-------- LESETEXT
Am naheliegendsten sind die Haftungsansprüche, die die unmittelbaren Kunden von Crowdstrike gegen den US-amerikanischen Cybersecurity-Konzern selbst sowie gegen etwaige Vermittler haben – denn nach gegenwärtigem Stand der technischen Sachlage hat Crowdstrike durch das Ausrollen des fehlerhaften Updates selbst unmittelbar zum globalen IT Blackout beigetragen. Unabhängig von vertraglichen Vereinbarungen zwischen Crowdstrike und seinen Kunden über den Gerichtsstand existieren in Deutschland seit 2022 Besonderheiten für die Haftung für fehlerhafte digitale Produkte, die zweifelsohne auch die Installation fehlerhafter Software-Aktualisierungen umfasst. Wenn es also durch einen solchen Produktmangel zu einem wirtschaftlichen Schaden bei einem Kunden kommt, kann dieser ersatzfähig sein, so zum Beispiel, wenn die mangelhafte Software eine Betriebsunterbrechung zur Folge hat. Denkbar sind aber auch Schäden wegen ausgefallener Reisen, entgangener Geschäftsabschlüsse oder abgesagter Veranstaltungen. Doch nicht nur das: Auch das Produkthaftungsrecht sieht zusätzlich eine wirtschaftliche Verantwortlichkeit für mangelhafte Produkte vor – und mangelhaft ist ein Softwareupdate, wenn es nicht nur keine Funktion hat, sondern die IT sogar schädigt.
----------------
§ SCHRIFTLICHE AUFGABE 1:
Beantworten Sie zum Lesetext über die Haftung von Crowdstrike kurz:
(a) Seit wann bestehen in Deutschland Besonderheiten für die Haftung für fehlerhafte digitale Produkte?
(b) Welche Schäden nennt der Text außer einer Betriebsunterbrechung als denkbar?
(c) Wann gilt ein Softwareupdate laut Text als mangelhaft?
§ SCHRIFTLICHE AUFGABE 2: Führen Sie den Lesetext über die Haftung von Crowdstrike nach dem Update-Ausfall im selben Stil um einige Sätze fort.
Die Einträge sind eigenständiges Material und gehören nicht zum Lesetext.
-------- DATENZEILEN
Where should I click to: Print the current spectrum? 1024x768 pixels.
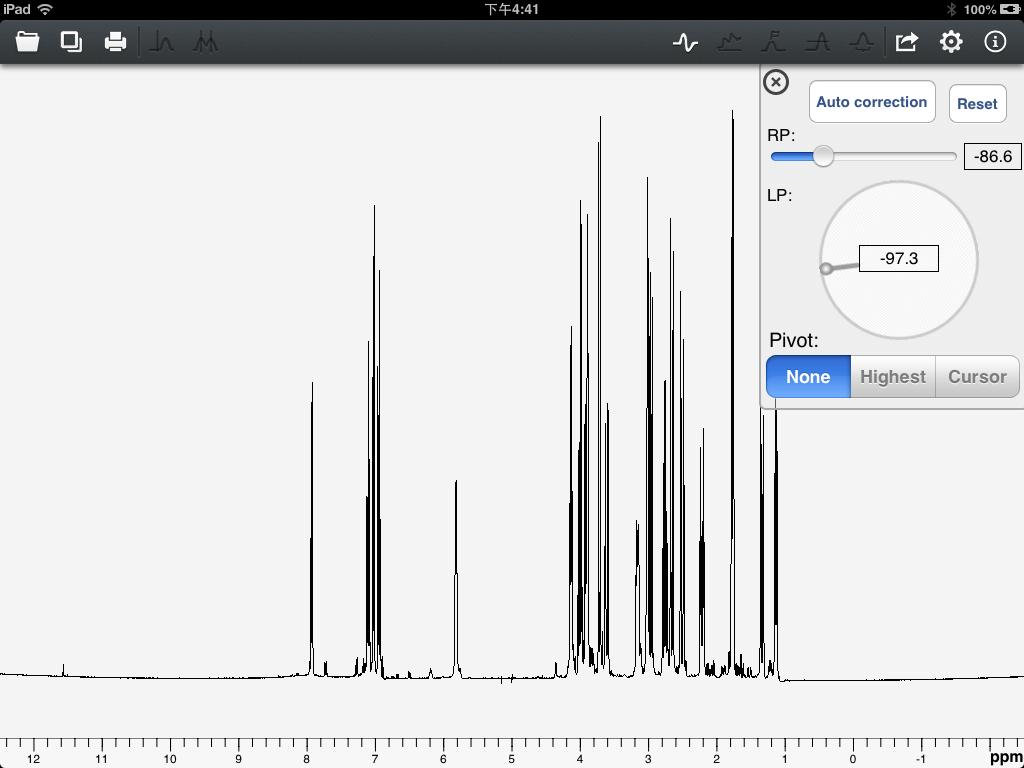114,42
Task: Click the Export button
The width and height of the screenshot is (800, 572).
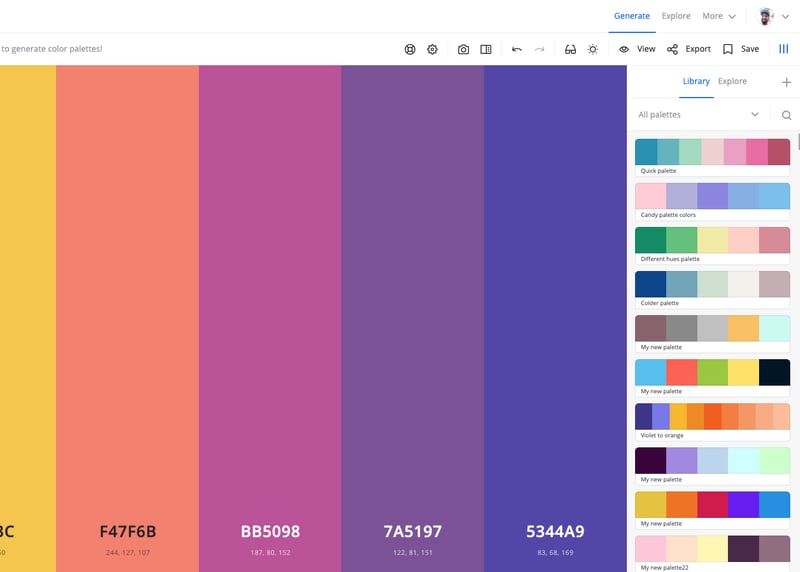Action: point(688,49)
----------------
§ ERGEBNIS 1:
(a) Seit 2022.
(b) Schäden wegen ausgefallener Reisen, entgangener Geschäftsabschlüsse oder abgesagter Veranstaltungen.
(c) Wenn es nicht nur keine Funktion hat, sondern die IT sogar schädigt.

§ ERGEBNIS 2:
Welche Ansprüche haben die Kunden von Unternehmen, die durch Crowdstrike betroffen waren?

Doch die Haftungskette endet nicht bei den Crowdstrike-Kunden selbst, sondern betrifft natürlich ebenso die Kunden der Unternehmen, die durch Crowdstrike ausgefallen sind. Hier dürften zuallermeist vielfältige vertragliche Beziehungen bestehen, se es in der Form von Beförderungsverträgen, aber auch zur Herstellung bestimmter Produkte oder zur pünktlichen Bereitstellung von Dienstleistungen. Wenn infolge einer durch das Softwareupdate hervorgerufenen Betriebsunterbrechung ebenjene Leistungen nicht mehr (pünktlich) erbracht werden können, entstehen schnell weitere Schadensersatzansprüche, die in der Lieferkette weitergereicht werden können.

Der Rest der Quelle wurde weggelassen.